In April 1965, a month after the launching of "Rolling Thunder," the massive U.S. bombing campaign against North Vietnam, McNamara wrote that "it will take more than six months, perhaps a year or two, to demonstrate VC [Viet Cong] failure." Ten years and more than 59,000 U.S. fatalities later, it became clear that the VC had never paid much attention to his delicately crafted signals and crescendos.
Long before then, by no later than the spring of 1966, McNamara knew the plan was doomed and came to doubt his own intellectual foundations. That May, in a speech to the American Society of Newspaper Editors, he regretted "the almost ineradicable tendency to think of our security problem as being exclusively a military problem." The man who two years earlier had warned Johnson that Vietnam must be "regarded as a test case of U.S. capacity to help a nation meet a Communist 'war of liberation,' " now said that it was "a gross oversimplification to regard Communism as the central factor in every conflict throughout the underdeveloped world" and that the United States "has no mandate from on high to police the world and no inclination to do so."
From that point on, his support for the war slackened; when reporters posed critical questions, his famously cool facade crumbled; he identified increasingly with student protesters. (In his days as the president of Ford, he chose to live not in Detroit but in nearby Ann Arbor, home of the University of Michigan, where he took part in intellectual reading groups.)
In November 1967, he told Johnson that the bombing should cease, that it was useless as a bargaining chip. "McNamara's gone dovish on me," Johnson complained to a friend in the Senate. Later that month, McNamara resigned or perhaps he was fired—it has never been clear which—and he was named president of the World Bank. He told friends that it was more satisfying to be working for the development of nations than for their destruction. He also began to speak out against nuclear weapons and, several years later, wrote essays calling for global disarmament.
Still, he waved off questions about Vietnam. Not until publication of his memoirs in 1995, two decades after the war ended, did McNamara publicly admit that it had always been a mistake. In The Fog of War, Errol Morris' 2003 documentary about the former defense secretary, McNamara recited some of the lessons he learned in office, one of which was, as he put it, "Rationality will not save us"—a notion that the McNamara of 40 years earlier would have dismissed as absurd. Another lesson was that military power should never be used unilaterally.

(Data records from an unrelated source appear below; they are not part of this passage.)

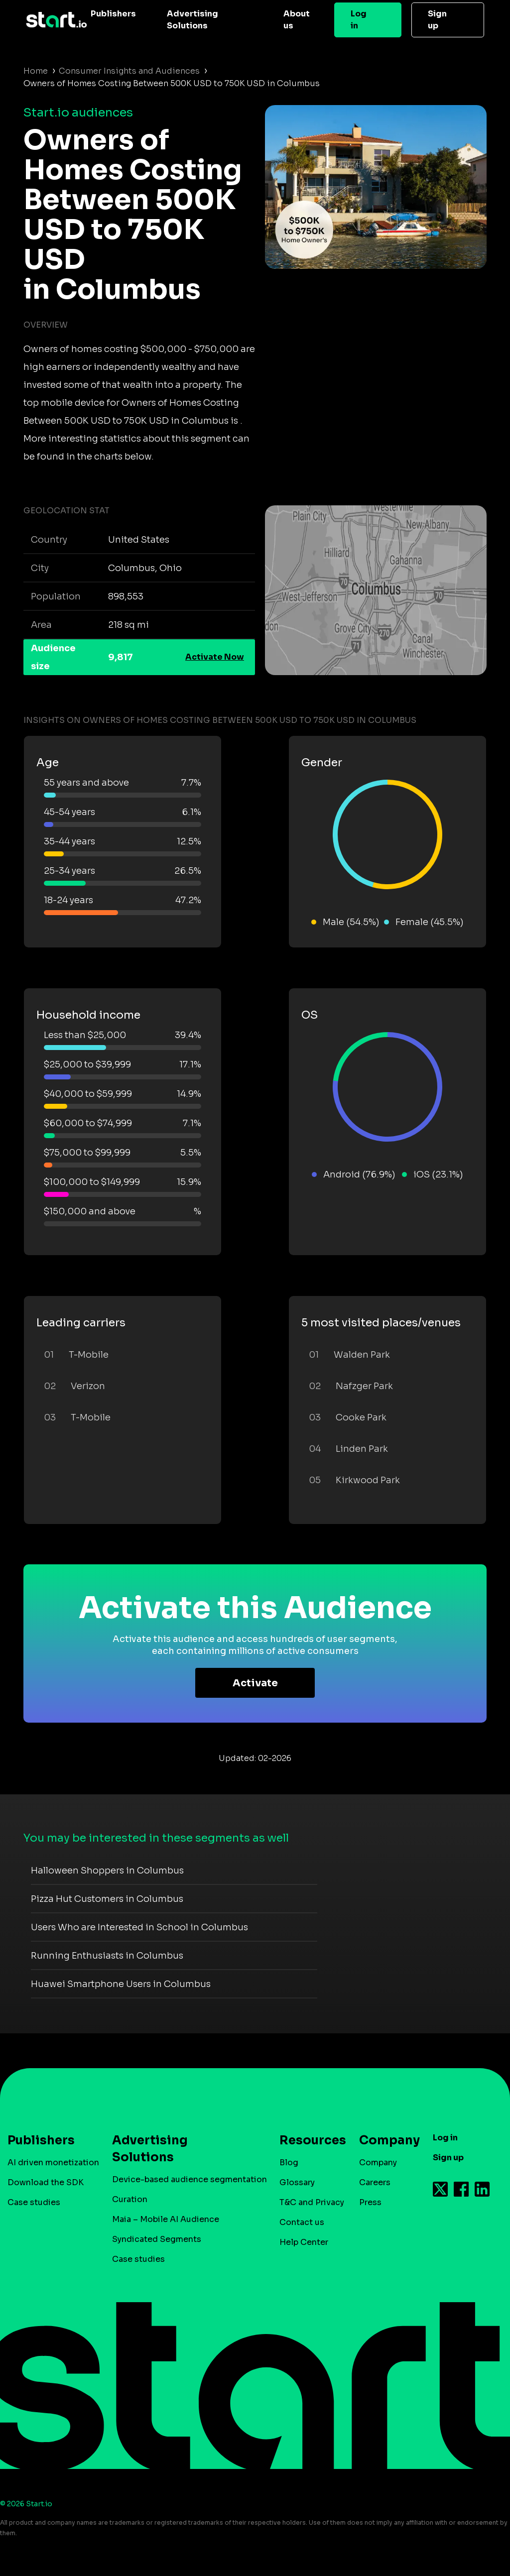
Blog (288, 2162)
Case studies (33, 2202)
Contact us (301, 2222)
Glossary (297, 2182)
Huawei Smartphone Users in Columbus (121, 1984)
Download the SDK (45, 2182)
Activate (255, 1683)
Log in (359, 19)
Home (35, 71)
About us (296, 19)
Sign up (437, 19)
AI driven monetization (53, 2162)
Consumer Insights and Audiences (129, 71)
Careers (374, 2182)
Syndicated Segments (156, 2239)
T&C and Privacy (311, 2202)
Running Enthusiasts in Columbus (107, 1955)
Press (370, 2202)
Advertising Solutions (192, 19)
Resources (307, 2140)
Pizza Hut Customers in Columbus (107, 1898)
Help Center (303, 2242)
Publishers (113, 13)
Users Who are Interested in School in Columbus (139, 1927)
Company (385, 2140)
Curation (129, 2199)
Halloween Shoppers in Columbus (107, 1870)
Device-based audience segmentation (189, 2179)
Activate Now (214, 657)
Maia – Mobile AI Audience (165, 2219)
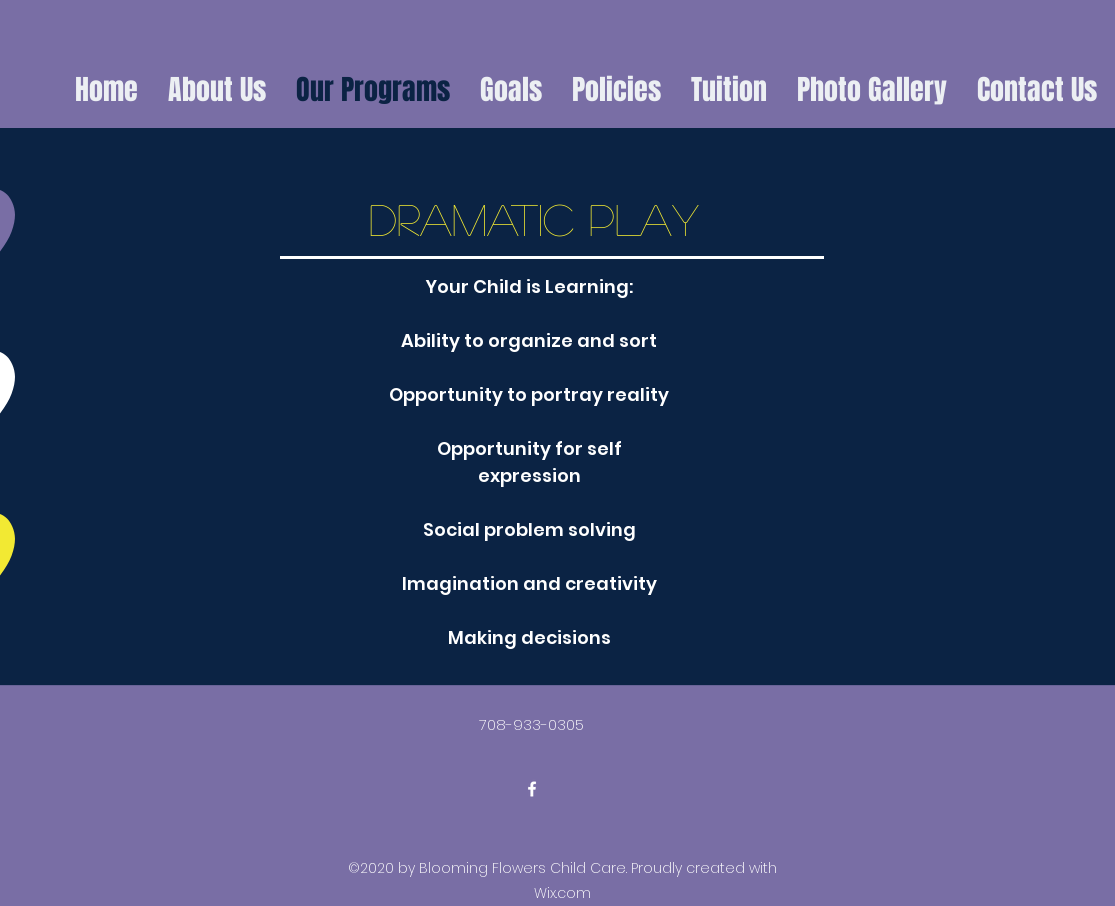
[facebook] (532, 789)
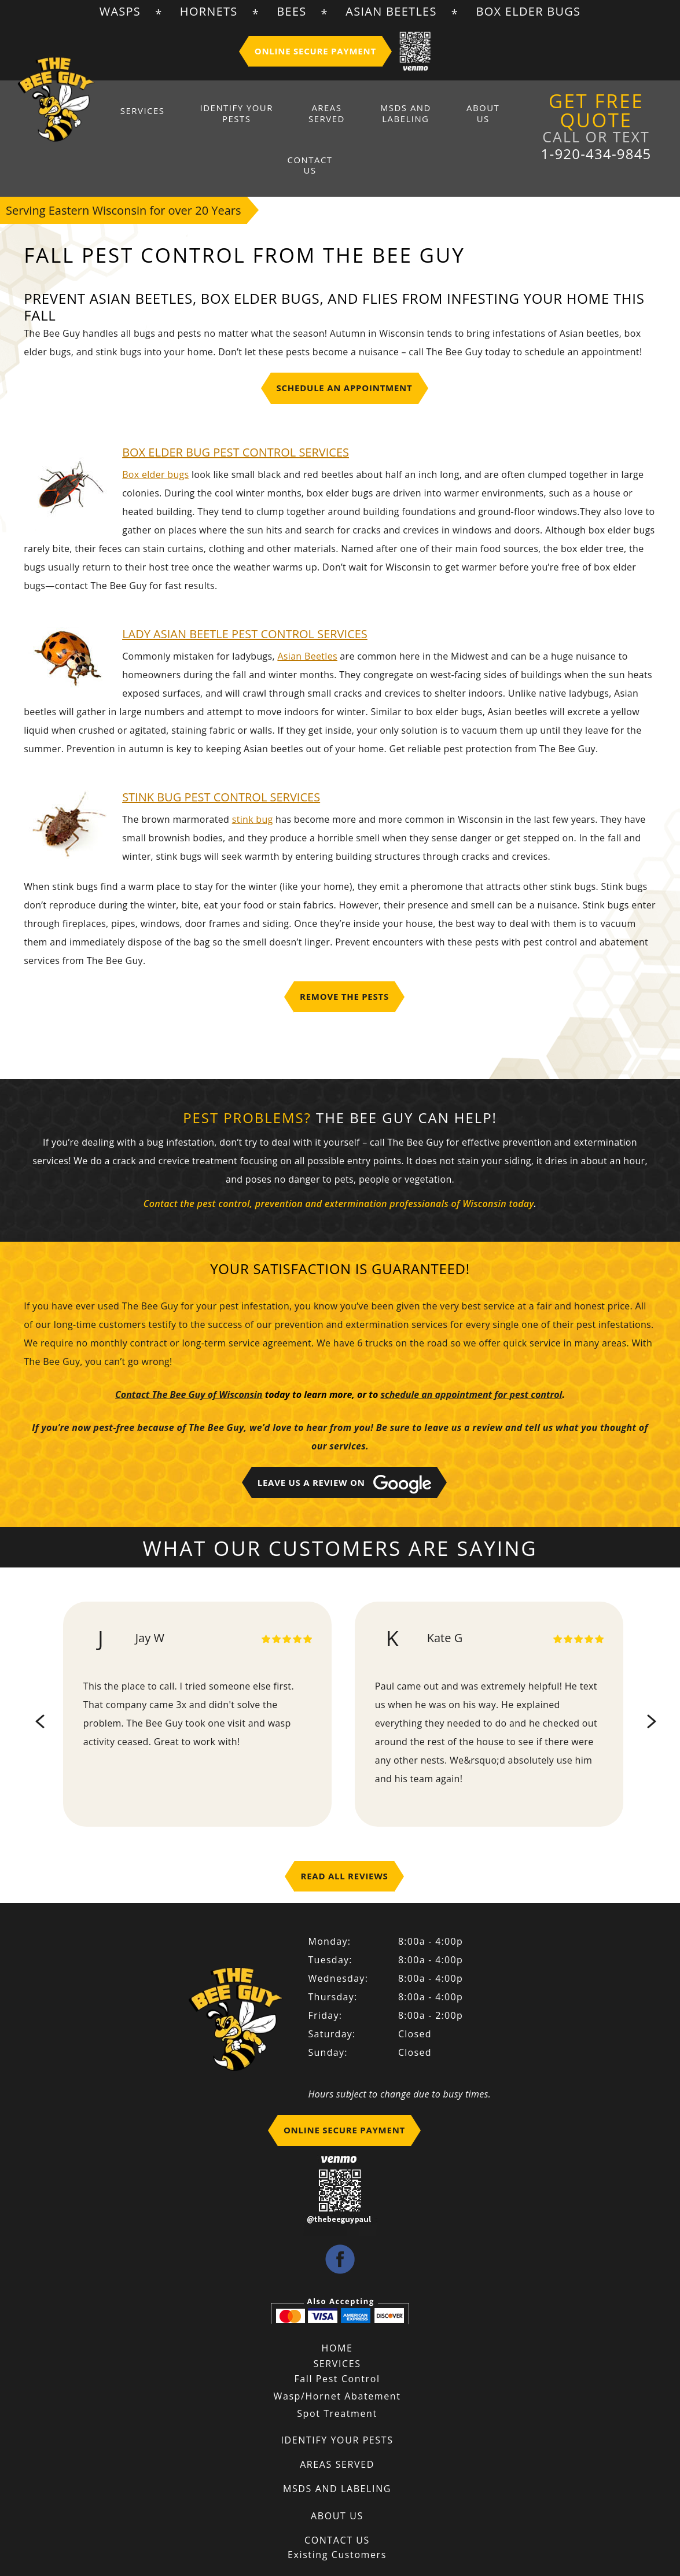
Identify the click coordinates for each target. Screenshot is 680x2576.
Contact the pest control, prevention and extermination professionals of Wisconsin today (339, 1170)
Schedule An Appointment (345, 354)
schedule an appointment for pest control (471, 1361)
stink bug (252, 785)
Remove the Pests (344, 962)
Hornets (209, 11)
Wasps (120, 11)
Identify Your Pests (227, 115)
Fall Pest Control (337, 2345)
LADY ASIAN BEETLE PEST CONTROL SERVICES (244, 600)
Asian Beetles (390, 11)
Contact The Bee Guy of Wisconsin (188, 1361)
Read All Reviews (344, 1842)
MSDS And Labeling (360, 115)
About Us (420, 115)
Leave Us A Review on (345, 1450)
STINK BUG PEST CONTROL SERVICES (221, 763)
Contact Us (477, 115)
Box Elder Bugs (528, 11)
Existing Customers (337, 2520)
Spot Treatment (337, 2379)
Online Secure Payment (315, 51)
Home (337, 2314)
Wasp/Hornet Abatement (337, 2362)
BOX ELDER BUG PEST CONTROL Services (235, 418)
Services (151, 110)
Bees (291, 11)
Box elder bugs (155, 440)
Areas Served (299, 115)
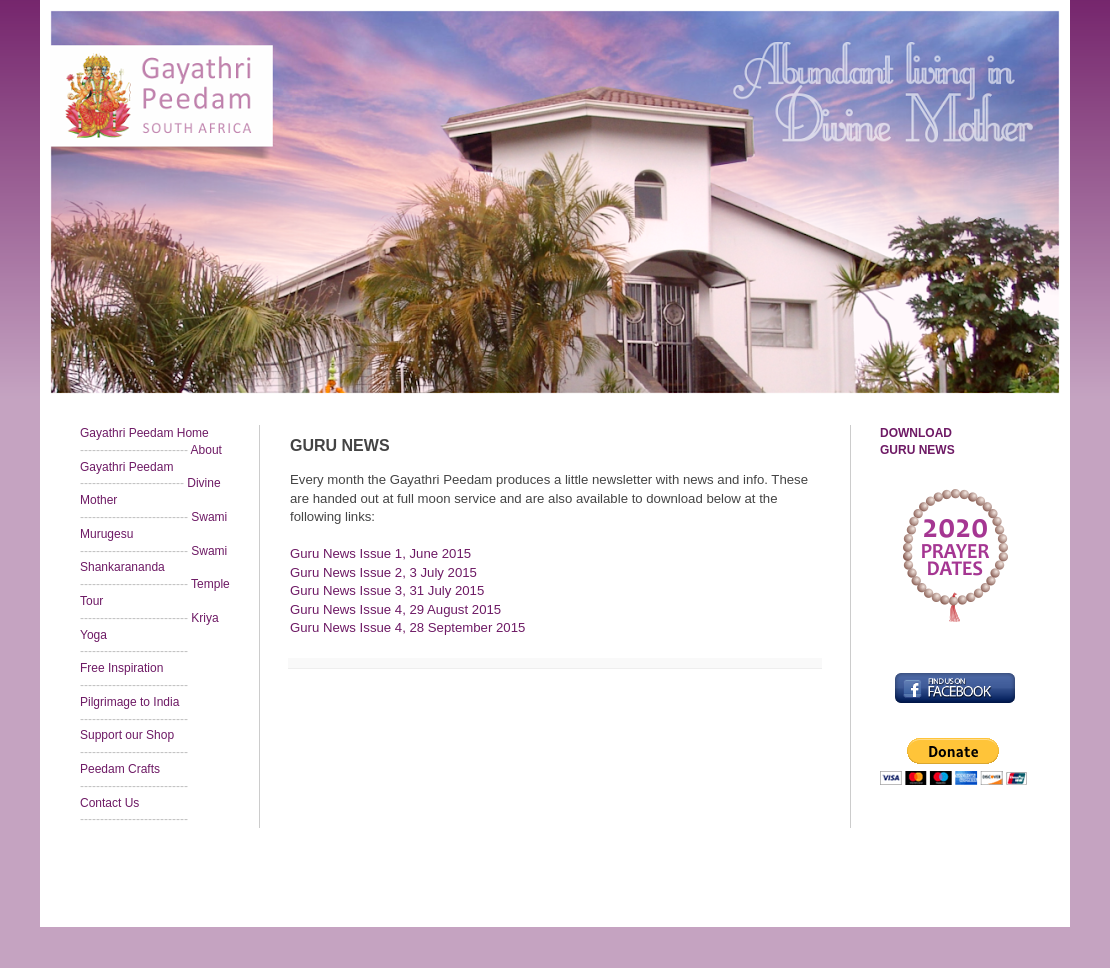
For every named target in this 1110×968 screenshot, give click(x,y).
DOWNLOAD (916, 433)
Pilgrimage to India (129, 702)
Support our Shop (127, 735)
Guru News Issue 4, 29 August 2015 (395, 609)
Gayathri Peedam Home (144, 433)
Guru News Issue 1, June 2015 (380, 553)
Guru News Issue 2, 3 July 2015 (383, 572)
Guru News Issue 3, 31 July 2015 (387, 590)
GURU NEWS (917, 450)
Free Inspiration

Until the end, he misremembered—some would say he lied about—certain aspects of his history. He claimed that he helped JFK work toward a peaceful solution to the 1962 Cuban Missile Crisis, when Kennedy's secret White House tapes reveal that after the first few days he advocated attacking the Soviet missile sites, even at the risk of a broader war. He said that LBJ pushed him to escalate in Vietnam, when Johnson's secret tapes reveal that the pushing went both ways. He once told me, when I interviewed him for a book about nuclear strategy (The Wizards of Armageddon, 1983), that he would never have approved the multiple-warhead missiles known as MIRVs—although declassified documents show that he signed off on the program from its inception.
Someday someone will write a great biography of McNamara. It will be the story not only of his life but of the vast tangle of contradictions and cataclysms that marked America in the 20th century and beyond.